Simple Python concurrency

28 January 2019

Say you need to do some HTTP requests and doing it sequentially is taking too long. This is a great example of an I/O-bound task which can be sped up by using concurrency.

There are many ways you can achieve concurrency in Python, but one of the nicest frontends is the concurrent.futures package, available from version 3.2 onwards. You can get a better overview on the other options here and here. But if you want to do it fast and easy, with very few lines of code, here’s how:

import requests # for making http requests
import concurrent.futures

with concurrent.futures.ThreadPoolExecutor(max_workers=20) as executor:
    futures = [executor.submit(requests.get, 'http://example.org') for _ in range(20)]
    results = [j.result() for j in concurrent.futures.as_completed(futures)]
# 398 ms ± 159 ms per loop (mean ± std. dev. of 7 runs, 1 loop each)

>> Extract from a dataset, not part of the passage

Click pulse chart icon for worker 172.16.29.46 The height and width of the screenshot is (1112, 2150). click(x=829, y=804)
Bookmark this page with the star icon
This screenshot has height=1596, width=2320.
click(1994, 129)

The futures variable stores values which may have not been computed yet. That’s why we do a second list-comprehension to retrieve those values into a results variable. This is by far the easiest way I have found to do concurrency on Python.

For the sake of comparison, here’s the non-concurrent way:

results = [requests.get('http://example.org') for _ in range(20)]
# 5.98 s ± 500 ms per loop (mean ± std. dev. of 7 runs, 1 loop each)

Wow! From almost 6 whole seconds down to less than half a second. That’s a ~15x speed up.

Keep in mind that if your task is CPU-intensive, you won’t get as much of a good result by using this. You are better off with some form of parallelism/multi-threading, which I might cover in another post. Thanks for reading!